The British picked Basseterre as the colonial capital in 1727, and, despite hurricanes, earthquakes, floods and fires, the city has prospered. Today, the island's largest and only true city is a pleasant mishmash of things past and present. Although you'll see some fine examples of West Indian architecture—arched doors and balconies detailed in lattice—you'll encounter crumbling concrete-block structures, too. An eclectic assortment of upscale shops aimed at tourists abuts dusty stores selling home appliances to islanders. At lunchtime, the narrow sidewalks fill up with islanders in business attire and visitors dressed in shorts and T-shirts. The result is an unpretentious charm that's often missing in Caribbean towns that have been sanitized solely for benefit of tourists.
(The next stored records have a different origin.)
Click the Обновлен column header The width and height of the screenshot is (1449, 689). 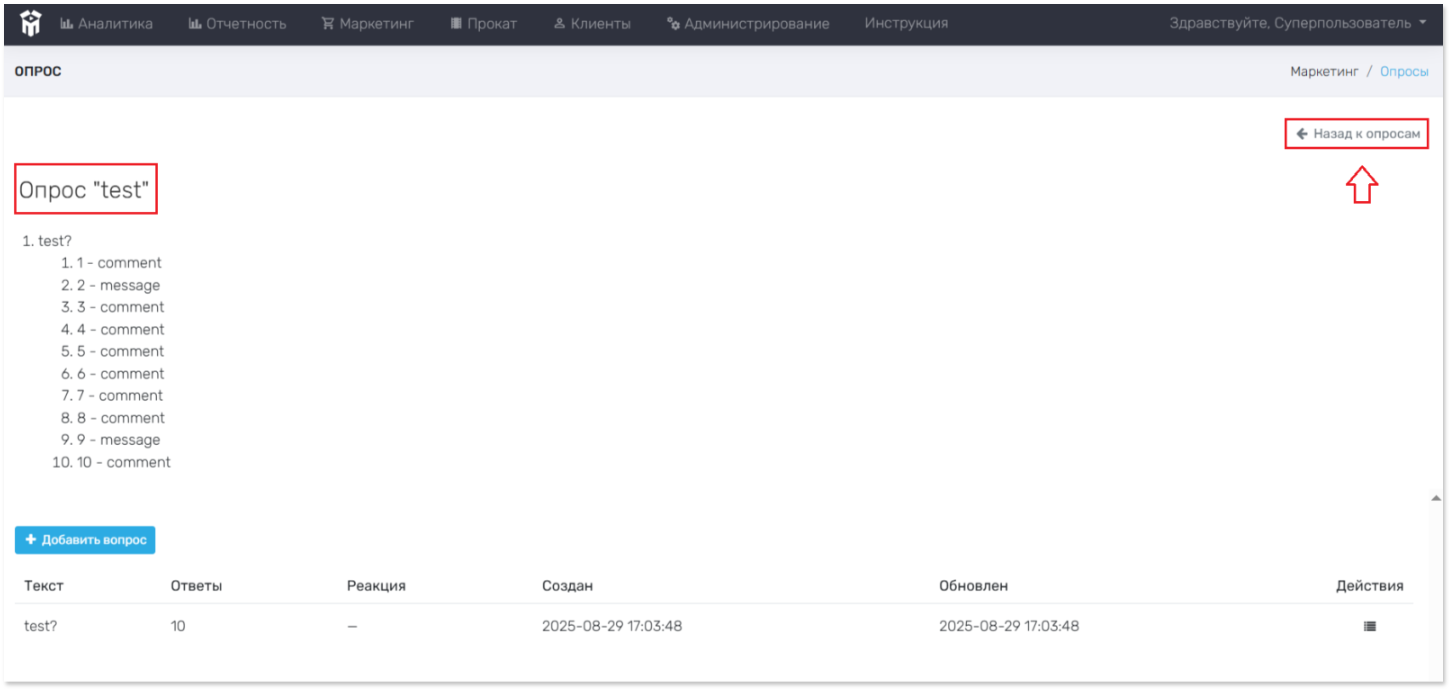pos(973,586)
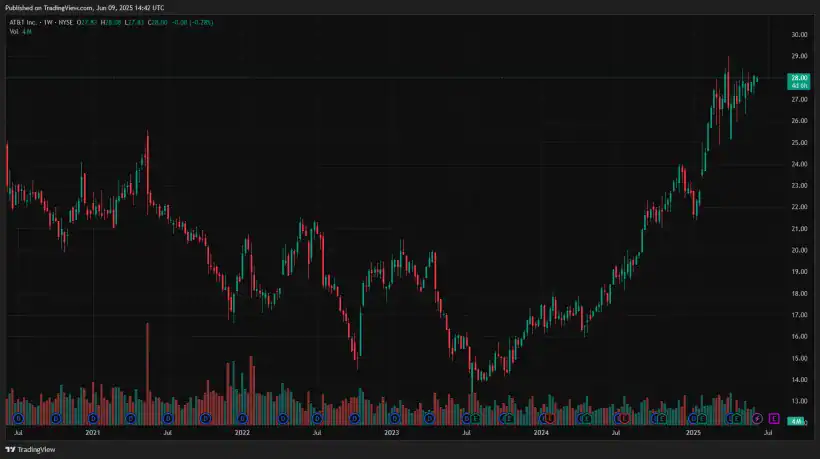Click the tallest red volume bar in 2021
The image size is (820, 459).
click(147, 372)
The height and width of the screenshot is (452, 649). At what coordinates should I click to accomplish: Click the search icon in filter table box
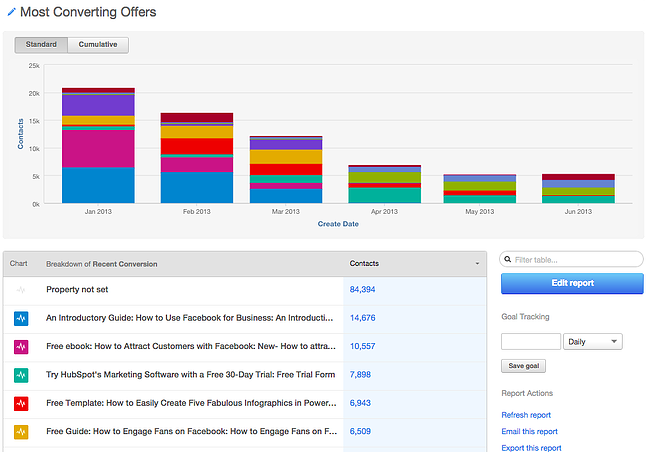point(509,259)

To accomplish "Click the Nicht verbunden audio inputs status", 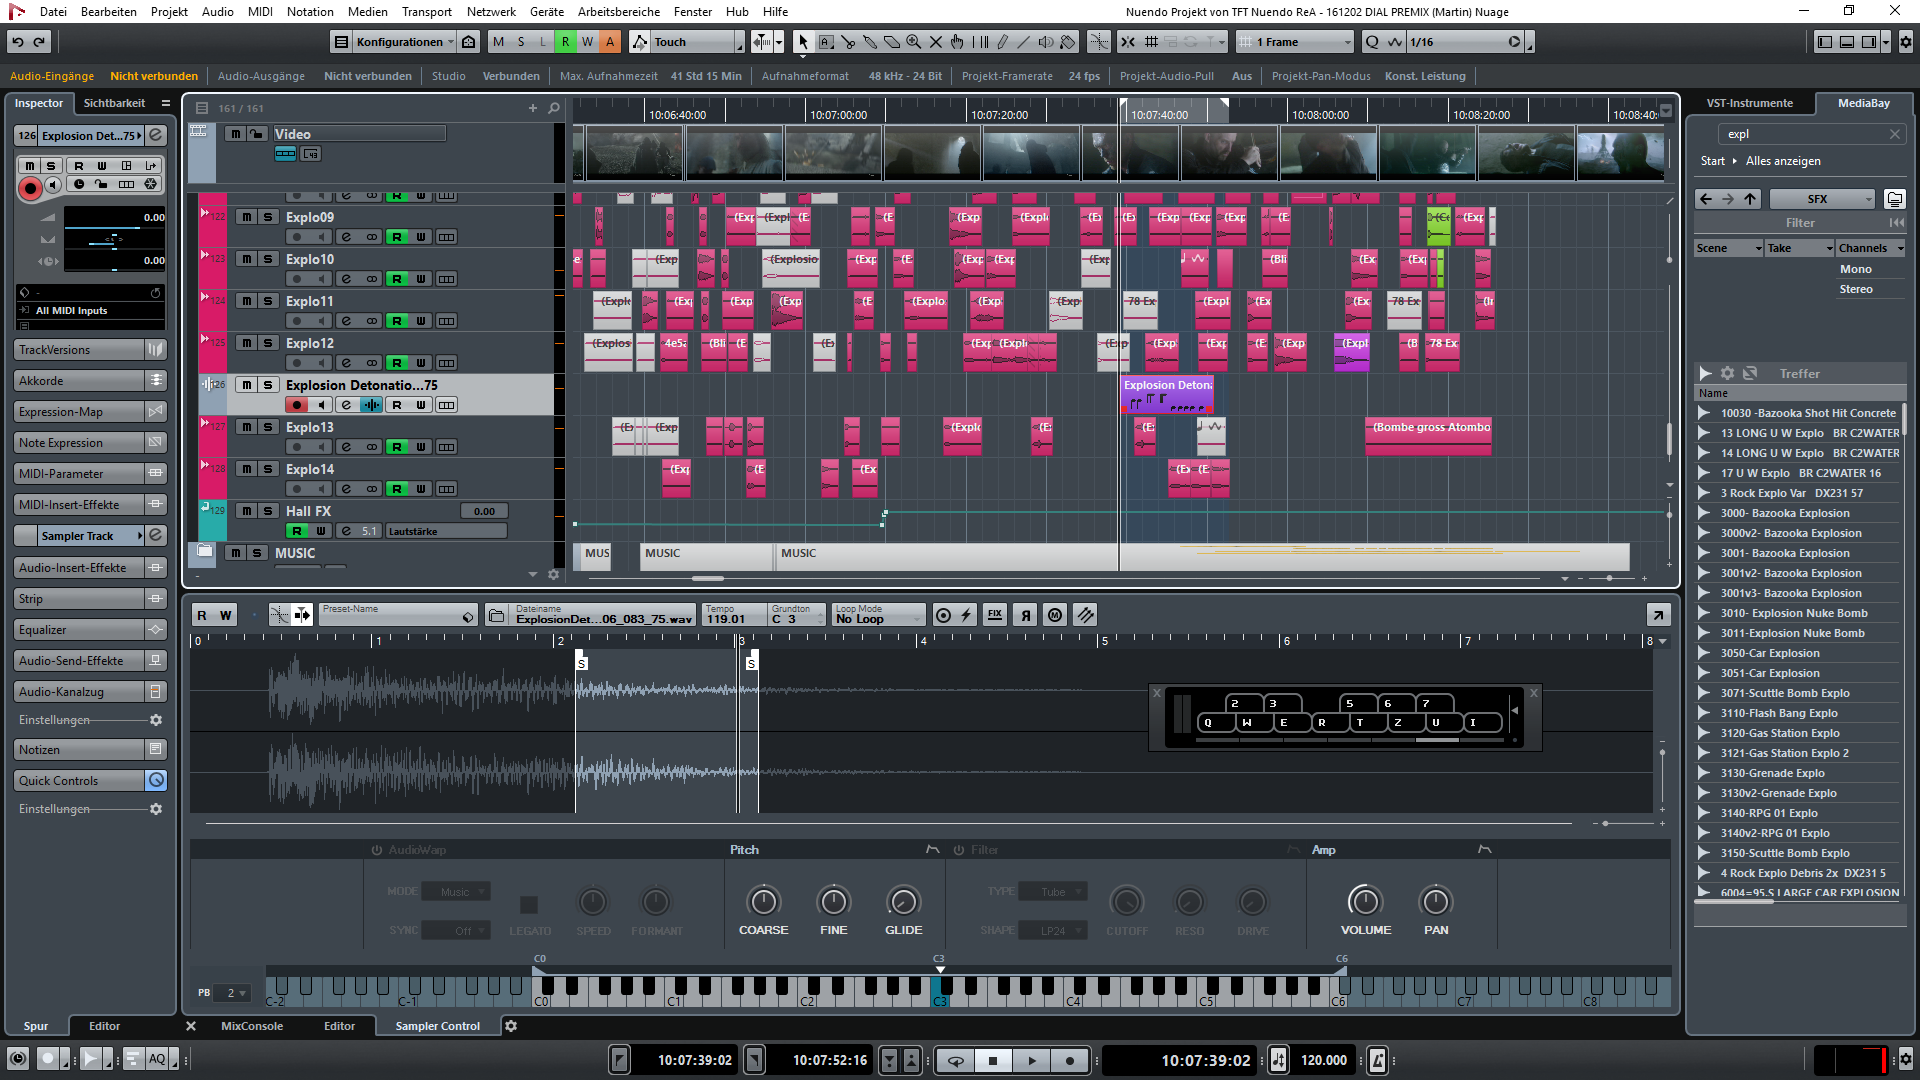I will pos(154,75).
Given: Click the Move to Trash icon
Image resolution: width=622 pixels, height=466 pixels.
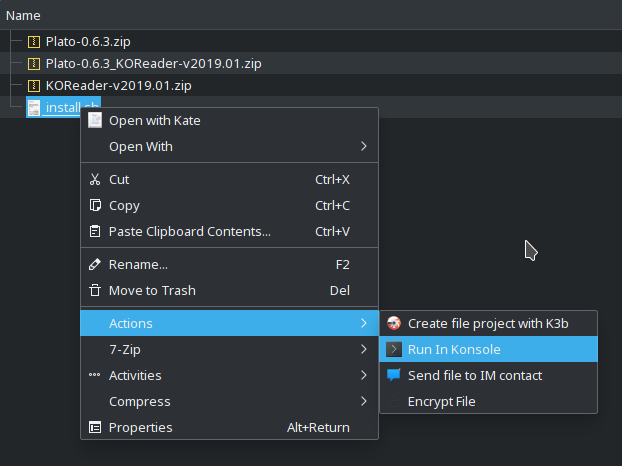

About 7 mi/11 km north of Basseterre, on the main road that circles St. Kitts, you'll come to Old Road Town, where the first colonists landed in 1623, led by Sir Thomas Warner, who later became the first British governor in the West Indies. (Warner is buried in the graveyard of St. Thomas' Church, in the village of Middle Island. His epitaph, in his own words, boasts of his position in the colonies: General of My Caribee.) A historical marker notes the landing, but there is little else to see in Old Road Town. Just a bit farther on down the main road, there's a turnoff that leads to an area where you can view Carib rock drawings.

Farther along the coastal road, near the village of Bell Vue, Black Rocks is a gnarled outcropping of rocks that juts out of the Atlantic along the island's northeast coast. A volcanic eruption that sent lava spewing into the sea created the unusual rock formations, which are definitely worth a look and a few snapshots.